With this seemingly lukewarm but rather mature and sensible arrangement,
political struggles and ethnic violence between the Malay and the
Indo-Chinese were greatly averted. This is not to say that South East Asia
has a history devoid of skirmishes. Indeed, the region experienced
dictatorial regimes with forced labour and dizzy human rights records.
Indonesia for instance went through a brutal military coup in 1966 with a
period of agonising fear under illegitimate decrees. Singapore had its own
share when Lee Kuan Yew monopolised power from 1959-1990, a period in which
to be an opponent was tantamount to substituting yourself with the numerous
commodious jails.
However, these somewhat oppressive times in South East Asia were too mild to
prevent investment and rapid economic growth as the conditions for growth
were already fortified. Thus, with the guaranteed enabling environment and a
vibrant educational system (Asians are the most mathematically minded people
on earth), an unceremonious invitation was extended to investors and
financially dwarfed companies to take advantage of the cheap labour provided
by the productive Indo-Chinese. So as early as 1970, South East Asia was
already serving host to a conglomerate of genuine companies. There was no
time for political agitation; no time for ethnic violence; no time for rebel
incursions. Development was the watchword!
With the flooding of potential investors, the economic barometer of South
East Asia became promisingly legible. This led their economists to search
for suitable economic policies to respond to the needs and aspirations of
highly excited investors.
The Asian tigers' economic philosophy basically advocated for a relatively
equitable sharing of revenue according to the criterion of need.
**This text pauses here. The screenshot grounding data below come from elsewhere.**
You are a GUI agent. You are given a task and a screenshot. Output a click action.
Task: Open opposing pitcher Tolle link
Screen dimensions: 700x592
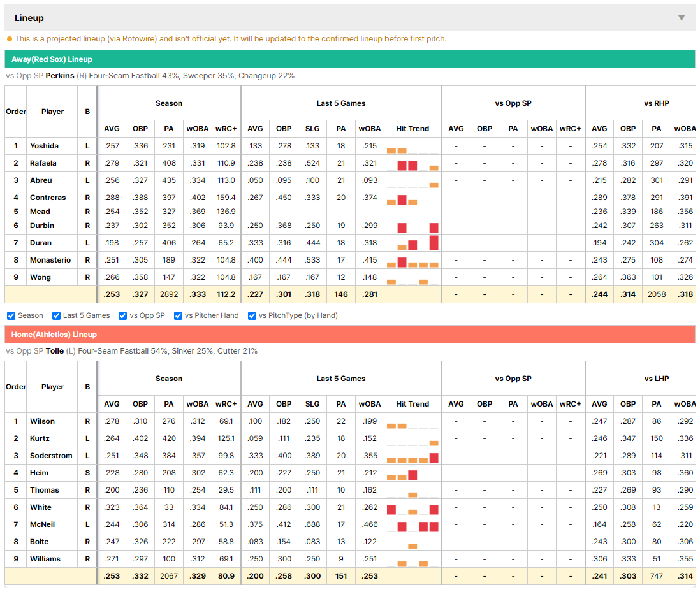click(x=54, y=351)
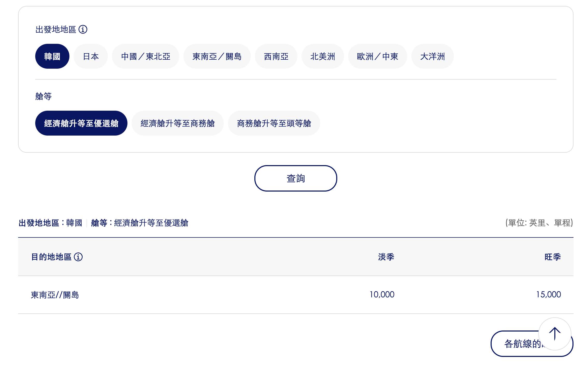Open the 出發地地區 info tooltip icon
Viewport: 588px width, 366px height.
coord(82,30)
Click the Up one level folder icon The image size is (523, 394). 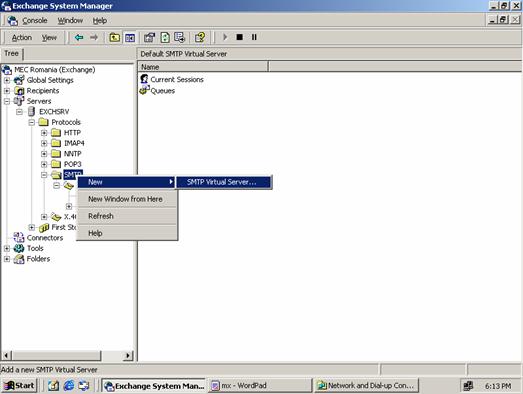click(x=115, y=37)
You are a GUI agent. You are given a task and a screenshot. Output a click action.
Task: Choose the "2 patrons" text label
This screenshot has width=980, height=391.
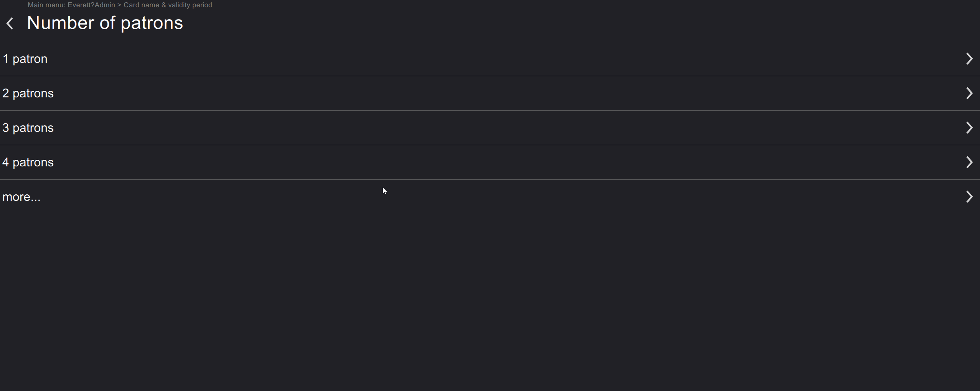[28, 94]
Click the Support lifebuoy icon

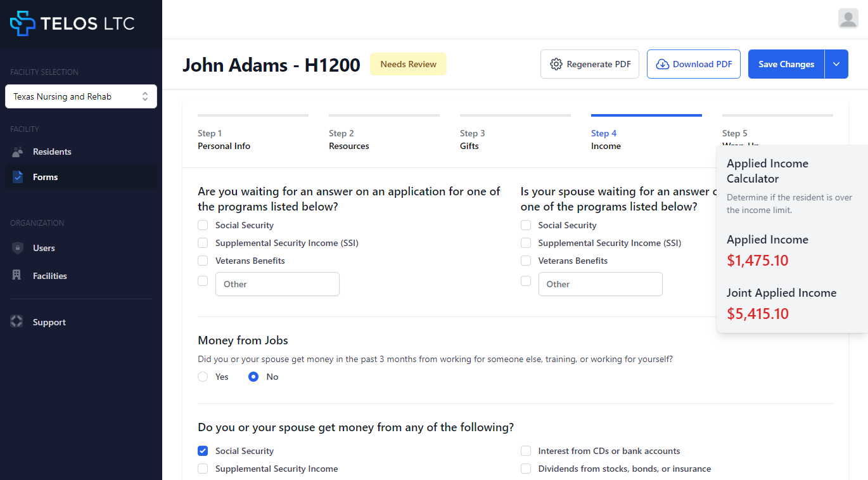pos(16,322)
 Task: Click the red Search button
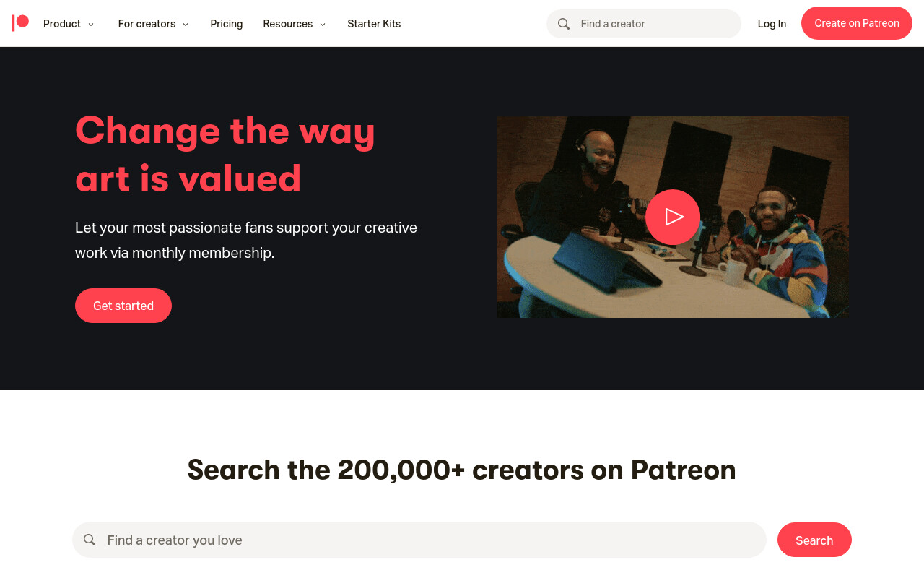[x=814, y=540]
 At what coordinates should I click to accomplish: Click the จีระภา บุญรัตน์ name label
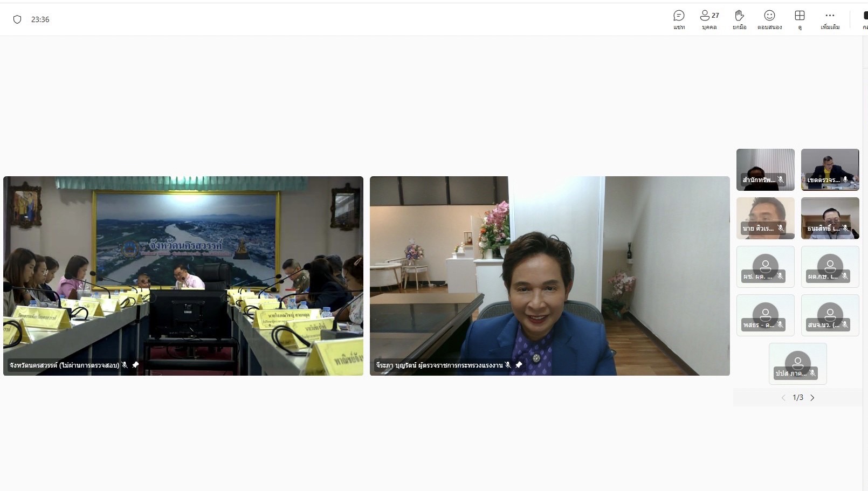pyautogui.click(x=439, y=365)
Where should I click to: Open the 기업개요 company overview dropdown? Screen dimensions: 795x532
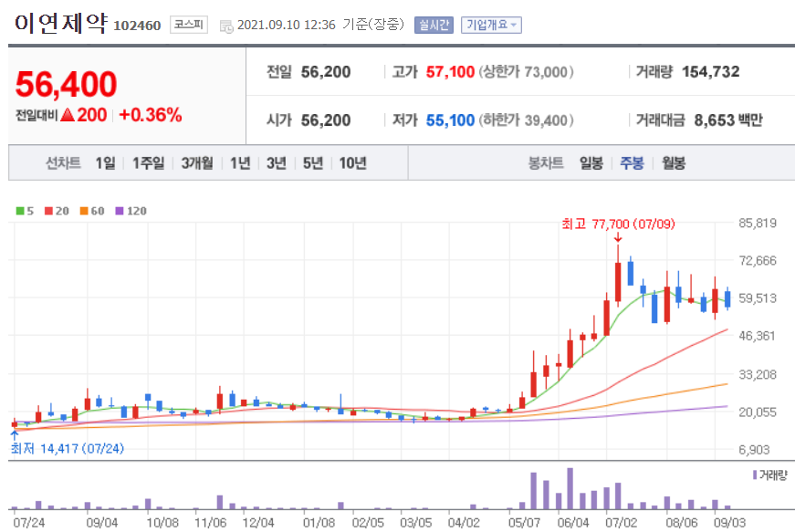coord(491,25)

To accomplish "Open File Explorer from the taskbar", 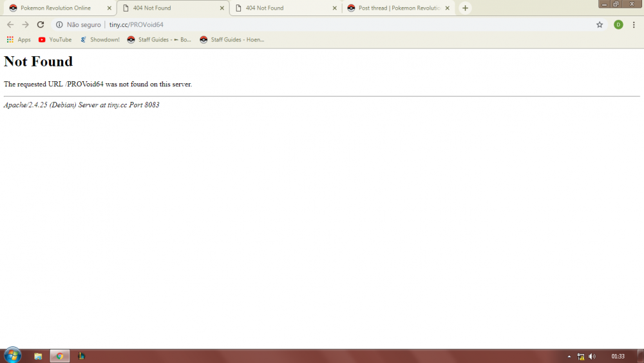I will [x=38, y=356].
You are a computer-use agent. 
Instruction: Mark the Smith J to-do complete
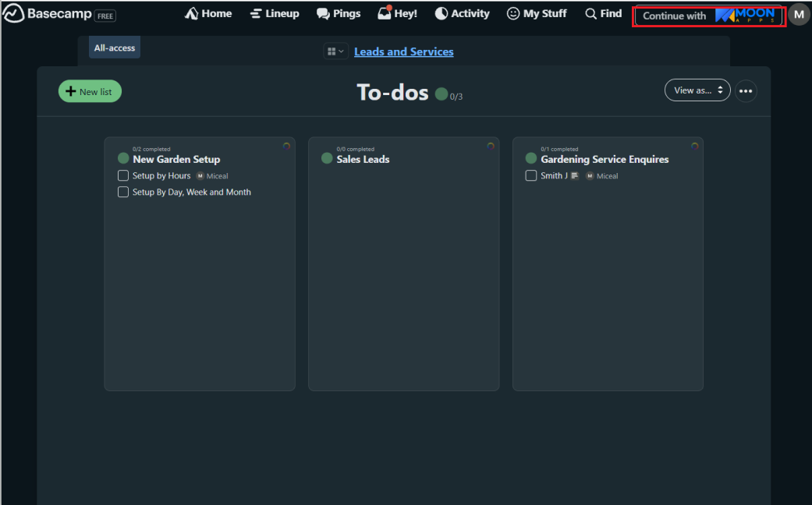[x=531, y=176]
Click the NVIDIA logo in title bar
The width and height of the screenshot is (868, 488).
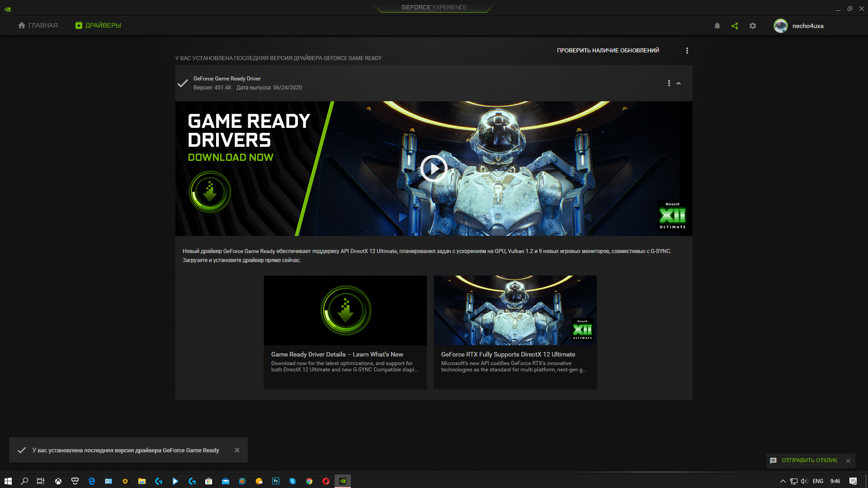(8, 9)
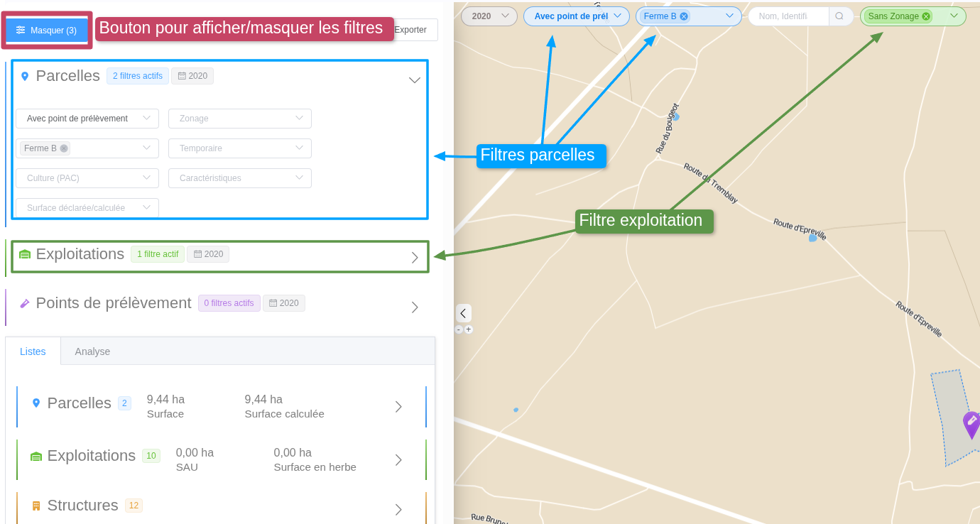The height and width of the screenshot is (524, 980).
Task: Click the Masquer (3) filters button
Action: [x=47, y=30]
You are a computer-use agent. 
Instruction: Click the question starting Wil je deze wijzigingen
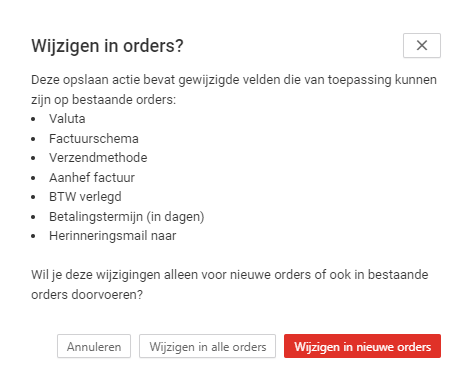[x=230, y=275]
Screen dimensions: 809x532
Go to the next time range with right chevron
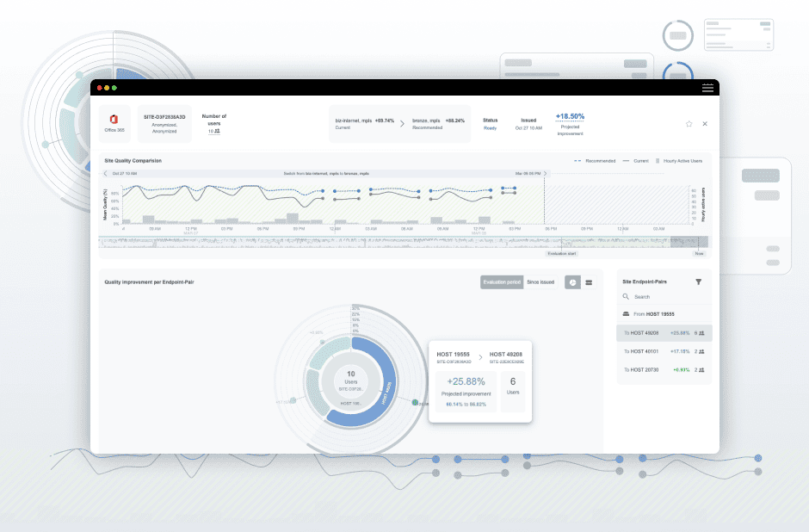(x=545, y=173)
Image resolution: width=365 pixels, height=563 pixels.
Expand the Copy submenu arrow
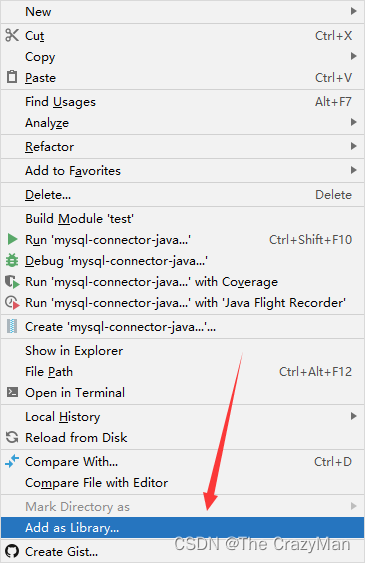[354, 56]
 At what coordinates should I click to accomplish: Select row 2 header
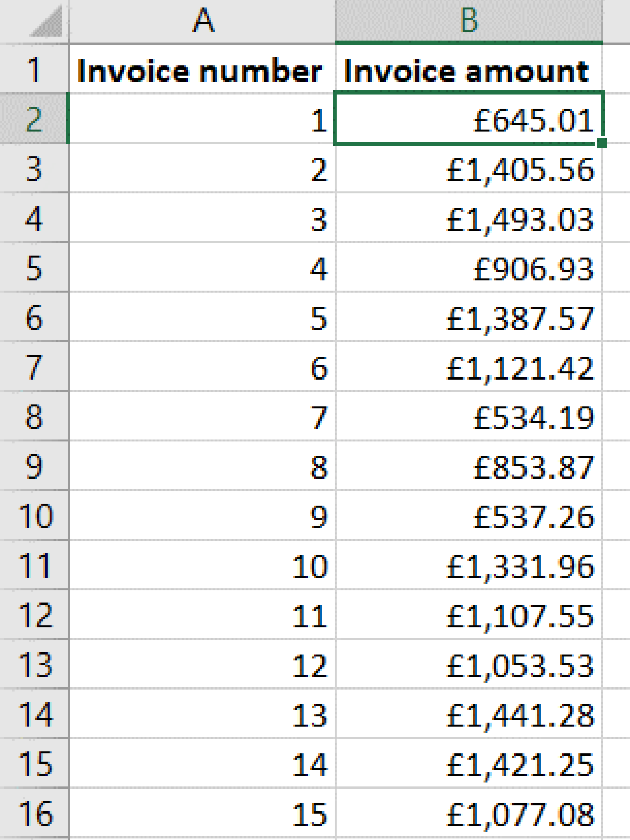tap(34, 119)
It was a
mild disguise of the best portions of socialist and capitalist doctrines.
With the visionary splendiferousness of the central banks of Singapore,
Malaysia and Taiwan, coupled with its burgeoning local markets led to the
drafting for subsequent implementation, economic and foreign exchange
policies that led to rapid economic growth. The savings were later
channelled to the banks and the enterprise sector, which was extensively
parasitic on debt financing. The availability of credit allowed those with
management experience, often acquired from working with a multi-national
affiliate, to set up their own small and medium sized enterprises.
In order to ensure continuity of the in house economic growth for small
enterprises, protectionist measures were put in place with emphasis on the
use of local suppliers, who were knotted with larger firms as
sub-contractors. This simple and practical arrangement created an appetising
avenue for the acquisition of technical skills and technological
advancement. But the way in which technology was adopted and capital
imported varied from country. While the Republic of Korea was selective in
permitting foreign investors, Taiwan did not discriminate between the
foreign and domestic investors, except in a few sectors.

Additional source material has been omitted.